Aujourd’hui, c’est la troisième période : ” L’économie russe repend du poil de la bête. Moscou a choisi de diversifier l’économie et de stimuler la production locale afin de ne plus être dépendant des revenus du pétrole et du gaz. Avec pour objectif de limiter les importations, les entreprises dans les domaines pharmaceutique et agricole sont encouragées à produire localement. Les sanctions et contre-sanctions, qui ont surtout affecté nos producteurs de pommes et poires et de viande porcine, ont eu pour conséquence de doper le secteur agricole russe “.

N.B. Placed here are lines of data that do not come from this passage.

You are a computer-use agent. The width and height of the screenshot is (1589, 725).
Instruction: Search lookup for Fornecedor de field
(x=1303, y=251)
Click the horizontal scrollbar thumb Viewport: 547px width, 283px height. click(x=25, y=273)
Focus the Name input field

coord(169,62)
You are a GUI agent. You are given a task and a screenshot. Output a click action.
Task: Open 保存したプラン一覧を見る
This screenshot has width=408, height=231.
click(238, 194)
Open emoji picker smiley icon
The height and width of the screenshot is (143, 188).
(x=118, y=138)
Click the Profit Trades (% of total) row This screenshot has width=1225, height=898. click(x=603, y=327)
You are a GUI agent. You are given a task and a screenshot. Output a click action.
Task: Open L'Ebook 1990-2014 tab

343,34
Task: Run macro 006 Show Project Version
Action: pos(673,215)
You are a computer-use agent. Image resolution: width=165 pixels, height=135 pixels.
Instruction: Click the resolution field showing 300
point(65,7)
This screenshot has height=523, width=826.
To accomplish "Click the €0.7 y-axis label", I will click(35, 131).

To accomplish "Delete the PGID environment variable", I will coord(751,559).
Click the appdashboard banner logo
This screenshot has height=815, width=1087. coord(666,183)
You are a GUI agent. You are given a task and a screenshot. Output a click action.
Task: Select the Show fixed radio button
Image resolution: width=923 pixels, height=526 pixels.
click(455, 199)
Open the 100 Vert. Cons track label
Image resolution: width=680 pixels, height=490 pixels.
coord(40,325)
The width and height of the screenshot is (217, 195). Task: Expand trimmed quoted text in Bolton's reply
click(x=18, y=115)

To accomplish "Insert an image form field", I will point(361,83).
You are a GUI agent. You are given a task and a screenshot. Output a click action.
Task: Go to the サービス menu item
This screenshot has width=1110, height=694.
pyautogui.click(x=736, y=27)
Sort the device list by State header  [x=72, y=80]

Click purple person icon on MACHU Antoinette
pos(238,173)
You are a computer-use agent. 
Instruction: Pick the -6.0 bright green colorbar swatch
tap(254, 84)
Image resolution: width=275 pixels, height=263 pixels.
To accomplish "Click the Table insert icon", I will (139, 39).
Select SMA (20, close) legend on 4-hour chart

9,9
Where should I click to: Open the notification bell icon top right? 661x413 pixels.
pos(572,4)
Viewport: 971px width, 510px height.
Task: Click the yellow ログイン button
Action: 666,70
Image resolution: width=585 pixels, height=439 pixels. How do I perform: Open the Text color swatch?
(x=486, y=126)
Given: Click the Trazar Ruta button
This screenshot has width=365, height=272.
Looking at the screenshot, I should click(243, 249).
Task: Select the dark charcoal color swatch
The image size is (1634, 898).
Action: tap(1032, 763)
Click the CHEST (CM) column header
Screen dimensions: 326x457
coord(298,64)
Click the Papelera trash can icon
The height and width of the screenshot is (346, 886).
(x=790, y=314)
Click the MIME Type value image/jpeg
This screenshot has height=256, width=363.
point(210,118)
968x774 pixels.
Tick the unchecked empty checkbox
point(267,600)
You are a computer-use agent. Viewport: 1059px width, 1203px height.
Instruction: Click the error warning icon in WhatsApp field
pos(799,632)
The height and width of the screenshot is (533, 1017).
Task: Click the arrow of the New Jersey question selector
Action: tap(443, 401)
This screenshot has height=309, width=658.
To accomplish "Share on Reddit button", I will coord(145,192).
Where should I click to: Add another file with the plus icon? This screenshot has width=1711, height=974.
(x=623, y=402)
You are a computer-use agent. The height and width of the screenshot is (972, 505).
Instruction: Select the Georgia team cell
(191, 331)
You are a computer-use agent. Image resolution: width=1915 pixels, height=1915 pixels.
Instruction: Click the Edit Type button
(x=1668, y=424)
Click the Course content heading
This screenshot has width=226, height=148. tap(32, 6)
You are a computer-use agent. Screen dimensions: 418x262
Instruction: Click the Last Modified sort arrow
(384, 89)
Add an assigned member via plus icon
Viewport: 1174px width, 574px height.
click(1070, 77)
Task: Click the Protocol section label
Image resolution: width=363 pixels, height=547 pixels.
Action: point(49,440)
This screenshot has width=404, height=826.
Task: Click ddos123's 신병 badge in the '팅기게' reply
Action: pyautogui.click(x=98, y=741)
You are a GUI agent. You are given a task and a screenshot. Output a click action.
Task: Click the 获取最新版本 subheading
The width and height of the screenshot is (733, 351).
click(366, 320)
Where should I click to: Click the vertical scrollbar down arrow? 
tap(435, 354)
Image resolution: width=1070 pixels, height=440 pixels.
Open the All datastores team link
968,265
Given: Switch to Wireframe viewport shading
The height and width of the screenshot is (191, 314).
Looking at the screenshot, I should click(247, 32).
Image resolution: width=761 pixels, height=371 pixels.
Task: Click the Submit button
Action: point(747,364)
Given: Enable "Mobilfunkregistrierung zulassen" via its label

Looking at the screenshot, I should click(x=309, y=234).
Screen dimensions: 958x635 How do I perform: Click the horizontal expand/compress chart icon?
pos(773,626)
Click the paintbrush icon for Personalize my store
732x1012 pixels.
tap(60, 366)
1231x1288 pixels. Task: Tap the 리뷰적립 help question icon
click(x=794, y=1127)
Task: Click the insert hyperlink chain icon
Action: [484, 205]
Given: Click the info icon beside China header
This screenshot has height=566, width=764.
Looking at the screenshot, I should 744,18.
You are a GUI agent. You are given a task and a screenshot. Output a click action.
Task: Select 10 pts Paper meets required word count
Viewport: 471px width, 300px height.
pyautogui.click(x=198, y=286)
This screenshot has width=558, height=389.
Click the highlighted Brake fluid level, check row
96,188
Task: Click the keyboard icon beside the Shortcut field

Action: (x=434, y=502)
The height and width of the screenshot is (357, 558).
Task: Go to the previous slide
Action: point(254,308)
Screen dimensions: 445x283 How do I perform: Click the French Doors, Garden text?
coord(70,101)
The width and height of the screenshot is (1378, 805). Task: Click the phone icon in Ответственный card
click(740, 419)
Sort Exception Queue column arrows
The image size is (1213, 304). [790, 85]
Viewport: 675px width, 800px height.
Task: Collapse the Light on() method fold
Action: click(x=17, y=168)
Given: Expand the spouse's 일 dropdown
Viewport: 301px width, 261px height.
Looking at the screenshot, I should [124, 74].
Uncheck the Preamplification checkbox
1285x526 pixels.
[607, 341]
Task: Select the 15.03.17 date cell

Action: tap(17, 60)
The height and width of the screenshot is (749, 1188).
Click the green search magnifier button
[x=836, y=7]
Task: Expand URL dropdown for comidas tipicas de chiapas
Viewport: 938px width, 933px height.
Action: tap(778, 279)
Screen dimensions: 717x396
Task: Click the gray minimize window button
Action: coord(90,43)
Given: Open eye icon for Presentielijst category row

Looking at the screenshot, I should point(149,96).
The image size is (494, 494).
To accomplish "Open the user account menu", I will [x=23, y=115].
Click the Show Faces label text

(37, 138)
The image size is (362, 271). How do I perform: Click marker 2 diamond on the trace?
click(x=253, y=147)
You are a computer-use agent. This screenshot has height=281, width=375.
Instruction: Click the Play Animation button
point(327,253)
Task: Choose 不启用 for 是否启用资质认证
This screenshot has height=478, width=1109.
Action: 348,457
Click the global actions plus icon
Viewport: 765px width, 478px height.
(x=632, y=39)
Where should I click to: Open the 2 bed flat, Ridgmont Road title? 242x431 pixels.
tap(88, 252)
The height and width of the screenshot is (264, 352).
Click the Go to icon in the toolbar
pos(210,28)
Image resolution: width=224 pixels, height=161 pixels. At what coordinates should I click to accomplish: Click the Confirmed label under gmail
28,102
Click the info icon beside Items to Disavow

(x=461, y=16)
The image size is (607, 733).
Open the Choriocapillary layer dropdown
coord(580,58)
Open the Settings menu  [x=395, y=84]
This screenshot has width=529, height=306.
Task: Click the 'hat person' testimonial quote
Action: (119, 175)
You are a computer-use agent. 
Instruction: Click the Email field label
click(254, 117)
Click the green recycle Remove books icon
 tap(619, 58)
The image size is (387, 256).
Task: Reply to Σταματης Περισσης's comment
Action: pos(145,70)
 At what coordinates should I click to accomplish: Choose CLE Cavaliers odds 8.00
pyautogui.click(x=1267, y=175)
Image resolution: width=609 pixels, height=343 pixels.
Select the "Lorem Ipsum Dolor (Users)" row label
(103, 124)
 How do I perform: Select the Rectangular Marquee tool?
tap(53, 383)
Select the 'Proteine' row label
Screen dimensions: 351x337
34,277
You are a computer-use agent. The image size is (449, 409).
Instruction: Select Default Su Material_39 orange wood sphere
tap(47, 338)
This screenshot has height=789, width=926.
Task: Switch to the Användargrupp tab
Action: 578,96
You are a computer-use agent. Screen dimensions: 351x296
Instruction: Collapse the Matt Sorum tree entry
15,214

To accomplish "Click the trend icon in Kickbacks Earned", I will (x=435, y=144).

” La Belgique a bien sûr suivi les mesures infligées par l’Union européenne : pas d’investissement en Crimée, ni dans certains segments de l’économie comme le gaz de schiste. ” Mais Johan Vanderplaetse relativise : ” Les Russes savent distinguer mauvaise politique et bon business. Même quand je travaillais à Moscou pour la société américaine Emerson, je ne ressentais pas de discrimination, malgré les sanctions décrétées par les Etats-Unis. Ils savent qu’ils auront toujours besoin de la technologie occidentale. “
Une cinquantaine d’entreprises belges sont présentes en Russie. Parmi les bruxelloises et wallonnes, citons AGC Glass (verre plat, usine à Klin), Solvay (PVC, joint-venture avec Sibur, usine dans la région de Nijni Novgorod), UCB (commercialisation de produits pharmaceutiques dans le domaine de l’immunologie et de la neurologie, bureau à Moscou), NMC (matériaux en mousse polymère, une usine à Tver, une autre au sud de Moscou), IBA (cyclotrons), CMI (a vendu des lignes de galvanisation aux principaux sidérurgistes russes, bureau à Lipetsk), Swift (leader en Russie pour les transactions internationales dans le secteur bancaire, bureau à Moscou), Magotteaux, Lhoist, etc.
Parmi les entreprises russes présentes en Belgique, Lukoil (183 stations-services), EuroChem (cluster agrochimique basé au port d’Anvers), Mechel (acier, basé au port d’Anvers), NMLK (acronyme russe de Combinat sidérurgique de Novolipetsk, deux usines à La Louvière et Clabecq), Elinar (matériel d’isolation), Tatneft (pétrole), etc.